Hey, don't knock bingo! One of the most terrifying nights in my life was spent in a bingo hall after I got between a sweet little old lady and her 48-card spread.

​ 
... the doctors did a good patch-up job on me, but I still limp and experience the occasional facial tic when I hear numbers being called out.


----------



## Ginger (Nov 9, 2012)

Sifu,

You are toooo funny!        OKEY!   We are in our "legal 2nd childhood".....so we get to do whatever doesn't get us in a "time out"!!!!!  LOL !!


----------



## R. Paradon (Nov 9, 2012)

SifuPhil said:


> ... the doctors did a good patch-up job on me, but I still limp and experience the occasional facial tic when I hear numbers being called out.

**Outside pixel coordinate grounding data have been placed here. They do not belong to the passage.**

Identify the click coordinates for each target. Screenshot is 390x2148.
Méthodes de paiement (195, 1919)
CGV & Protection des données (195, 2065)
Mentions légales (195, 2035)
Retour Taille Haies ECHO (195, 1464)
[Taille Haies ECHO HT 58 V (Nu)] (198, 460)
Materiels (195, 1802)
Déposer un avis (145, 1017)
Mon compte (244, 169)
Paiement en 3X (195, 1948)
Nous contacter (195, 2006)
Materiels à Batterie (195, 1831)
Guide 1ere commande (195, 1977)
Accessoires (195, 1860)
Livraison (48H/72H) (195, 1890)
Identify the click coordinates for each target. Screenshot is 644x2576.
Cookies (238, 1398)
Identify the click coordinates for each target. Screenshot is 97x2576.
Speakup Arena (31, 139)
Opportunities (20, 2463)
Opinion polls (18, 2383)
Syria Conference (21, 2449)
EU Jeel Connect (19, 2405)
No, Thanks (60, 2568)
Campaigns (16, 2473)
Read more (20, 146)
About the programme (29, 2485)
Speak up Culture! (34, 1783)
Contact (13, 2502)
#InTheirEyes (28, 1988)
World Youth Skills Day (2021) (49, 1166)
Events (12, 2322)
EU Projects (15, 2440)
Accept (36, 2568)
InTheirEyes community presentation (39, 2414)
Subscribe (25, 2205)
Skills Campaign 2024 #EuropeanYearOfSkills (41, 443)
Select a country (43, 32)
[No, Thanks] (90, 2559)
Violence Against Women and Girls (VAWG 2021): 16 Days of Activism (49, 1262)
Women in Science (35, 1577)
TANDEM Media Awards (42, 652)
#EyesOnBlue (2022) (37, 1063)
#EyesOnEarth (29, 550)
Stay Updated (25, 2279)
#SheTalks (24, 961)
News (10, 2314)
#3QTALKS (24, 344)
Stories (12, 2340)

Bingo is cool when you play it in Las Vegas!  But there are some evil tempered people out there especially when you get bored and yell out BINGO knowing that you aren't even close!  When I lived there I knew most of the Bingo people at "Palace Station" and when I would start to walk in the doors, instead of getting a nice reception style welcome, I'd get, "Hello Richard, are you going to behave tonight?"  :sentimental: I love my life!


----------



## teamrose (Nov 10, 2012)

Oh Phil, you're really making me miss Las Vegas. Outside of Florida, I seriously believe that's the only other place I could live happily. I lived there once, and loved it. The only problem, too many visitors. When I lived in Chicago, I couldn't pay family and friends to visit. When I moved to Vegas and even now in South Florida, the "friend", come in droves. We all know fish and visitors stink after 3 days. :sentimental:


----------



## R. Paradon (Nov 10, 2012)

teamrose said:


> We all know fish and visitors stink after 3 days. :sentimental:


   Great and noble truth!

I experienced the same when I lived in Vegas.  Everybody would come and actually be surprised that I had a business to run.  The majority of them thought that once you move there all you have to do is gamble and drink and see shows!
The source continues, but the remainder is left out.